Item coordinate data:
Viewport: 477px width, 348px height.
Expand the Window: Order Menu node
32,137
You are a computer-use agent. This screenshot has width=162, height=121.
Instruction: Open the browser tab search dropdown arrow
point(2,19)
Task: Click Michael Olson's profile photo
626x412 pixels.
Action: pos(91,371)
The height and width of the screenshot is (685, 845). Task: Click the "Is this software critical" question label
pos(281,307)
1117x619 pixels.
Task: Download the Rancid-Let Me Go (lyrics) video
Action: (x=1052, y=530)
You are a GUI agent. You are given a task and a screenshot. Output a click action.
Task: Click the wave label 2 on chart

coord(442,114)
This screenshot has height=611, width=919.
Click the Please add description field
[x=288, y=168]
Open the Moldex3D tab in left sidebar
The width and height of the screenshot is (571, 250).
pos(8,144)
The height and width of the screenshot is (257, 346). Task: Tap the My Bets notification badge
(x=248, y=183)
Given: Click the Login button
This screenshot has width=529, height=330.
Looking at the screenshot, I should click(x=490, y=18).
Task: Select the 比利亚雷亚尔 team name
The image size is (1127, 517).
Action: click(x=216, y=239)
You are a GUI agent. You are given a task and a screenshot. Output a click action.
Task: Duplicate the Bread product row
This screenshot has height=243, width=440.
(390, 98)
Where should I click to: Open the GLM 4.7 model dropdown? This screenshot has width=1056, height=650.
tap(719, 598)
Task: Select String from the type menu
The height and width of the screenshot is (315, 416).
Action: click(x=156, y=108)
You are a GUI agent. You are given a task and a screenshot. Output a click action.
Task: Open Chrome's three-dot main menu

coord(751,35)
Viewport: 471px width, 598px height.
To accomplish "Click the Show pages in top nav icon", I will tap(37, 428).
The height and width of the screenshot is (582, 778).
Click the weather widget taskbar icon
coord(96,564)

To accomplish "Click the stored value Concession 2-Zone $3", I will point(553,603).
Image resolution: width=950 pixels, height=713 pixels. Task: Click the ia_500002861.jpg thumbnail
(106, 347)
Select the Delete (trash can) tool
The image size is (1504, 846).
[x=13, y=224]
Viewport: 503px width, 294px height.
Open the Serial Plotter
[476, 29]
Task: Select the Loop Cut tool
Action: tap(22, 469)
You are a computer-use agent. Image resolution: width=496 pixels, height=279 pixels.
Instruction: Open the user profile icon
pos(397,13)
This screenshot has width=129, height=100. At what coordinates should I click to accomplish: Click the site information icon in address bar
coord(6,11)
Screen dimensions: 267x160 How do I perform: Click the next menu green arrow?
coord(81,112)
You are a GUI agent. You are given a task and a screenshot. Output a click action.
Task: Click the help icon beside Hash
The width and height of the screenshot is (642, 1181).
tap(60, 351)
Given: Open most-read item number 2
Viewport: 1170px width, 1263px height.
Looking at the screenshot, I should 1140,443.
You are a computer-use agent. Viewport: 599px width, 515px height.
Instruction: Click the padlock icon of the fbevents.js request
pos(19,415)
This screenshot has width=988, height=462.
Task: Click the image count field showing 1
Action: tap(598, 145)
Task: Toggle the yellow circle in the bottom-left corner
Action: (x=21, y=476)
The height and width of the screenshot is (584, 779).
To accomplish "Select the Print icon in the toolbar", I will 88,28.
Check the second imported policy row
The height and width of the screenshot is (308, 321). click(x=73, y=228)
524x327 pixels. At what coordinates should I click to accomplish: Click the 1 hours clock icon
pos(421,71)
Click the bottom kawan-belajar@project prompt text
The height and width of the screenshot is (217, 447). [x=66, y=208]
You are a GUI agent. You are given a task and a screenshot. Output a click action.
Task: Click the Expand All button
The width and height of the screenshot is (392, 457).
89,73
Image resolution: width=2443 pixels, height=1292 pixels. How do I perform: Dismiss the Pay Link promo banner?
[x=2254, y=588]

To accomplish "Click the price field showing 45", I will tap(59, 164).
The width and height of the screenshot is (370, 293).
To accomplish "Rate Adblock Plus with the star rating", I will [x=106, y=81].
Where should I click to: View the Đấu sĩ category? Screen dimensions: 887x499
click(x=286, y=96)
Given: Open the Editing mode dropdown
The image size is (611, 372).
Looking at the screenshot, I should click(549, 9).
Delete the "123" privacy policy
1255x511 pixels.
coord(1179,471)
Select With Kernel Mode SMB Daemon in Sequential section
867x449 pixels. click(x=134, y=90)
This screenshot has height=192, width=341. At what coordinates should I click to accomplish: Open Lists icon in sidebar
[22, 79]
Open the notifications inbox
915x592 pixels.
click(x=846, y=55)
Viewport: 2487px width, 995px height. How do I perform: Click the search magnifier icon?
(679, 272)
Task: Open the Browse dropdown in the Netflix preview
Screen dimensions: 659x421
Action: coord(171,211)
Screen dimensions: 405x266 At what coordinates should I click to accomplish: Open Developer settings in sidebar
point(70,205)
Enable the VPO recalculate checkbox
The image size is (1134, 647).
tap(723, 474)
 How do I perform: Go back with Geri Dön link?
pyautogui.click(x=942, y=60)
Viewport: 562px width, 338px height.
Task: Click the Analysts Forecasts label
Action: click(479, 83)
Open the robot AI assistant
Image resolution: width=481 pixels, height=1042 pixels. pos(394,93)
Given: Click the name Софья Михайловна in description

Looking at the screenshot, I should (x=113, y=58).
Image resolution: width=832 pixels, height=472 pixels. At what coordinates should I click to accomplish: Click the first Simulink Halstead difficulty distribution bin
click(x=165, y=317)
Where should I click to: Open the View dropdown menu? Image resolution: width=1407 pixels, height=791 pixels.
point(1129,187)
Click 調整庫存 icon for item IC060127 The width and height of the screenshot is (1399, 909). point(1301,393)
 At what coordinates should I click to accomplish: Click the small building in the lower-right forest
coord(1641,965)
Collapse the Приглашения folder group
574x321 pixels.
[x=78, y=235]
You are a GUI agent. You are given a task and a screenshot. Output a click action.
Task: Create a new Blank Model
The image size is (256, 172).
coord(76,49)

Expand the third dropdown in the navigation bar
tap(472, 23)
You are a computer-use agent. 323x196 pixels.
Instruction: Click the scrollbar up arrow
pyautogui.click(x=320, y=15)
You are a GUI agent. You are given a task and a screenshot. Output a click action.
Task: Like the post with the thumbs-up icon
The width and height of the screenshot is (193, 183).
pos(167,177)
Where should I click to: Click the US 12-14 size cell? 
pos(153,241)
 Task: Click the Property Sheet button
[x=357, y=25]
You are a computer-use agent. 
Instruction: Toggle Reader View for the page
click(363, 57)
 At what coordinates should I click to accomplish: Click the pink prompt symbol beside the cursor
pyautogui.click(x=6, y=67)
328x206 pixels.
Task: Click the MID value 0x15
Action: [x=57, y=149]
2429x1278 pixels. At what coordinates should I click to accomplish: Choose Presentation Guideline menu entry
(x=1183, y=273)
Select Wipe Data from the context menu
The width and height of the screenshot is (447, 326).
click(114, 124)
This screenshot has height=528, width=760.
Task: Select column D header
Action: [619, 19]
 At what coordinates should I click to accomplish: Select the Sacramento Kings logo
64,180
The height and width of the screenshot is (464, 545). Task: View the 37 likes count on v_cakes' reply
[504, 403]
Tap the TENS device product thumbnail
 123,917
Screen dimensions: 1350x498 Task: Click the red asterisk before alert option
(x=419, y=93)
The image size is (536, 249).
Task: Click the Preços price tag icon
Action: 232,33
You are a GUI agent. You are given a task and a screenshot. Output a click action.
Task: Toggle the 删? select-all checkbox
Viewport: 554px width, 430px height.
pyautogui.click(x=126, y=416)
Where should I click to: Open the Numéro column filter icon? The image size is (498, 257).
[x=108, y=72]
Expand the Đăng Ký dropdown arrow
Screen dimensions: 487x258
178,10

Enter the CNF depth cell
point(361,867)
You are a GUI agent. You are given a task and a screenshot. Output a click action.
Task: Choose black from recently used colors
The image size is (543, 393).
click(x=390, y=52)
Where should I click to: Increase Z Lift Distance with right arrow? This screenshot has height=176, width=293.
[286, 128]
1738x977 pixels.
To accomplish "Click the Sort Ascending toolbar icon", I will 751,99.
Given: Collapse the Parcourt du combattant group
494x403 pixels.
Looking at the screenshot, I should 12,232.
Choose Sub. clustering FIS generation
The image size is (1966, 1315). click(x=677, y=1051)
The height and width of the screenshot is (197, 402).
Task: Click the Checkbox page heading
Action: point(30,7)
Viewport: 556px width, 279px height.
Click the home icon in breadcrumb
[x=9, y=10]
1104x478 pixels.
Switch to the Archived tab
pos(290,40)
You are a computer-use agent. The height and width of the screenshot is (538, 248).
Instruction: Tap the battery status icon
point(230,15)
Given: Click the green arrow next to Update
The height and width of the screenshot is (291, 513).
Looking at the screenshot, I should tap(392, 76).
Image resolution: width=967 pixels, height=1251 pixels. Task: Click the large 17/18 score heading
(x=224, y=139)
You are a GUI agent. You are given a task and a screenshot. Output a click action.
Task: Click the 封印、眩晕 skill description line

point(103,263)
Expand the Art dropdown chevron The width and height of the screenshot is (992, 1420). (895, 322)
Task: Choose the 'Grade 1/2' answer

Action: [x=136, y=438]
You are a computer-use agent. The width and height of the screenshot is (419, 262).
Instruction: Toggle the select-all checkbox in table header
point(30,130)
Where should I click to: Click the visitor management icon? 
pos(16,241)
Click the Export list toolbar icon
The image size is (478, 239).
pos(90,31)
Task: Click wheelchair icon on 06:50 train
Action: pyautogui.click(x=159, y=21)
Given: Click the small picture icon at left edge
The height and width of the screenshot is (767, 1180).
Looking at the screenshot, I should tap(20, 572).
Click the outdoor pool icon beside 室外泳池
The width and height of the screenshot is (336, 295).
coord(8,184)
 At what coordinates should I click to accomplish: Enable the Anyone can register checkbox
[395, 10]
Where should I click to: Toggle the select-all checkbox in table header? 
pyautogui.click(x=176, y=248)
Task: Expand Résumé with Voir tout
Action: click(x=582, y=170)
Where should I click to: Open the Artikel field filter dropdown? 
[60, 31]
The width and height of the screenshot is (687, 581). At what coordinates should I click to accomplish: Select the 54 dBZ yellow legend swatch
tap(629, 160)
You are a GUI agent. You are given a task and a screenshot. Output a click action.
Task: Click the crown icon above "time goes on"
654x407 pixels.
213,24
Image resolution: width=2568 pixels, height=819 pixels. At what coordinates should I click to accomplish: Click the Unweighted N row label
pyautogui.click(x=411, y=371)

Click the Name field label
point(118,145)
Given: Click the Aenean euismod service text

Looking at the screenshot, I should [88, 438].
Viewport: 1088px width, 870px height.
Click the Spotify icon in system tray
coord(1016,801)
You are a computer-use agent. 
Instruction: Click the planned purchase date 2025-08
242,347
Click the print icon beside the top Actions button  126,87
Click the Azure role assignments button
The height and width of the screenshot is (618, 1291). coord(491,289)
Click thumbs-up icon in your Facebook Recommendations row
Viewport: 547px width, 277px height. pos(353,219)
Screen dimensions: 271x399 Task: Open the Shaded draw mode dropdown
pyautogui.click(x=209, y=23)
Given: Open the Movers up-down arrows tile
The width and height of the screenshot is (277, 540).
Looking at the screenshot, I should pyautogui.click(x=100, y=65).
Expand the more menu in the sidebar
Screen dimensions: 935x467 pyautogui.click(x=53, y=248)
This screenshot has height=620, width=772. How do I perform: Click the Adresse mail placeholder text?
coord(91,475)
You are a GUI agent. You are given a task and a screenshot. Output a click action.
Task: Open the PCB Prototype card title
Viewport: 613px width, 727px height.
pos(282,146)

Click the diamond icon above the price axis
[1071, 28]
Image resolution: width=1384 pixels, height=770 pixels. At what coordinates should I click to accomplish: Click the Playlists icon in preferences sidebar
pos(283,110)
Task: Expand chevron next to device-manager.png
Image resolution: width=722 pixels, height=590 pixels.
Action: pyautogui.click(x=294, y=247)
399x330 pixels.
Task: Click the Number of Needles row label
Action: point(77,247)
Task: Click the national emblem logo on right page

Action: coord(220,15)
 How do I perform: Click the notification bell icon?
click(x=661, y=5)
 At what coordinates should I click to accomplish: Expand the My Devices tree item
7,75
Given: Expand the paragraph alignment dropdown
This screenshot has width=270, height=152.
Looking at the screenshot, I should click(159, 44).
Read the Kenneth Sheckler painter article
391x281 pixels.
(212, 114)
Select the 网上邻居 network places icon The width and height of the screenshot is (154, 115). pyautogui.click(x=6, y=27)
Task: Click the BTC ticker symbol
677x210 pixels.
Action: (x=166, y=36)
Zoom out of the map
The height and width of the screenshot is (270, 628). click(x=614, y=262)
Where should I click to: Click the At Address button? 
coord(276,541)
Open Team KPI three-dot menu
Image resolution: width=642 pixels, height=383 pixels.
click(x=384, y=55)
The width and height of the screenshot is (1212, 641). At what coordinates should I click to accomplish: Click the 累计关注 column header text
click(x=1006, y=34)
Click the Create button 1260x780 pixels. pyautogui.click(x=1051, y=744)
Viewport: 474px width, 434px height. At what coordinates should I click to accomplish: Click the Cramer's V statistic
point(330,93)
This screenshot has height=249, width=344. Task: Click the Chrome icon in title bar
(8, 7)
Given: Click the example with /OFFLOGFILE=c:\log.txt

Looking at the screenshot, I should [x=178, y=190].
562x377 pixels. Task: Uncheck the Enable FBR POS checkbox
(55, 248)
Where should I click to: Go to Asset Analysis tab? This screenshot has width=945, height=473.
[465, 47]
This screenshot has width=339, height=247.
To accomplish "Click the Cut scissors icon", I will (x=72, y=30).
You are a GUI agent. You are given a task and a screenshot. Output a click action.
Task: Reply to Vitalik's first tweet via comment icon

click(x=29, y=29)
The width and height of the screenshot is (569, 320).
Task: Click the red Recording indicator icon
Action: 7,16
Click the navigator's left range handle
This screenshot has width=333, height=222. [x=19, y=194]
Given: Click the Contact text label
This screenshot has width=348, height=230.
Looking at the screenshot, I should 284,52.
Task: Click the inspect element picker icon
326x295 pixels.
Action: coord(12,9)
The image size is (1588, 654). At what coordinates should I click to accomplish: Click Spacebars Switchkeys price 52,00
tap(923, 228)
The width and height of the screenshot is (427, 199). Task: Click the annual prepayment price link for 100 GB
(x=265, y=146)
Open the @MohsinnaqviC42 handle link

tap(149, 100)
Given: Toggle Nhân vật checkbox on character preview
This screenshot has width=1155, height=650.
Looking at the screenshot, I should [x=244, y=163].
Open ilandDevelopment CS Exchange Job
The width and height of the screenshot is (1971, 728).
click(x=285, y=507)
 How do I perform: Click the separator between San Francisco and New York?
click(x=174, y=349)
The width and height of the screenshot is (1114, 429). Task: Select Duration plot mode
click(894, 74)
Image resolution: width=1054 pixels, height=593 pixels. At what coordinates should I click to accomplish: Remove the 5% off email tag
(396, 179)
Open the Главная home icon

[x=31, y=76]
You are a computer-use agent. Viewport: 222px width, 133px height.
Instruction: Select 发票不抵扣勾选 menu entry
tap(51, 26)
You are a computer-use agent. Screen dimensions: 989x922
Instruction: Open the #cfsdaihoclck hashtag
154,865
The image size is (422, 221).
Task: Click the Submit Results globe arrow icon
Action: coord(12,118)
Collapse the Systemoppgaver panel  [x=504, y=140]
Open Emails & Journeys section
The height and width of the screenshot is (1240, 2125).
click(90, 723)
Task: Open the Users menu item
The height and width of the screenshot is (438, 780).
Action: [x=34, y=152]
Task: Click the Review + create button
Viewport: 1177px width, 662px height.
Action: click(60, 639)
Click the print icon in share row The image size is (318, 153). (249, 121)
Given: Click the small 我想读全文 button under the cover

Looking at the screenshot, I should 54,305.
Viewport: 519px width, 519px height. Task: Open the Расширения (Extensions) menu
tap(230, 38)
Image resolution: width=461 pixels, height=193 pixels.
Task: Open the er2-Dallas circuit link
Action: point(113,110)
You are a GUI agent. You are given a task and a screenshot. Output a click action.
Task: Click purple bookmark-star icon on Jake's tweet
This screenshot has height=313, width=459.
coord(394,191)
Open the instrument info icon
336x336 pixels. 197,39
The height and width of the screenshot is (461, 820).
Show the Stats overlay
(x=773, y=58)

**Stated task:**
Copy the entries from the line containing "Given: Click the name" through the line containing "[x=357, y=25]", both lines included, and swap "Blank Model" for "Empty Model" while leaving everything else unchanged.

**Written solution:**
Given: Click the name Софья Михайловна in description

Looking at the screenshot, I should (x=113, y=58).
Image resolution: width=832 pixels, height=472 pixels. At what coordinates should I click to accomplish: Click the first Simulink Halstead difficulty distribution bin
click(x=165, y=317)
Where should I click to: Open the View dropdown menu? Image resolution: width=1407 pixels, height=791 pixels.
point(1129,187)
Click 調整庫存 icon for item IC060127 The width and height of the screenshot is (1399, 909). point(1301,393)
 At what coordinates should I click to accomplish: Click the small building in the lower-right forest
coord(1641,965)
Collapse the Приглашения folder group
574x321 pixels.
[x=78, y=235]
You are a GUI agent. You are given a task and a screenshot. Output a click action.
Task: Create a new Empty Model
The image size is (256, 172).
coord(76,49)

Expand the third dropdown in the navigation bar
tap(472, 23)
You are a computer-use agent. 323x196 pixels.
Instruction: Click the scrollbar up arrow
pyautogui.click(x=320, y=15)
You are a GUI agent. You are given a task and a screenshot. Output a click action.
Task: Like the post with the thumbs-up icon
The width and height of the screenshot is (193, 183).
pos(167,177)
Where should I click to: Click the US 12-14 size cell? 
pos(153,241)
 Task: Click the Property Sheet button
[x=357, y=25]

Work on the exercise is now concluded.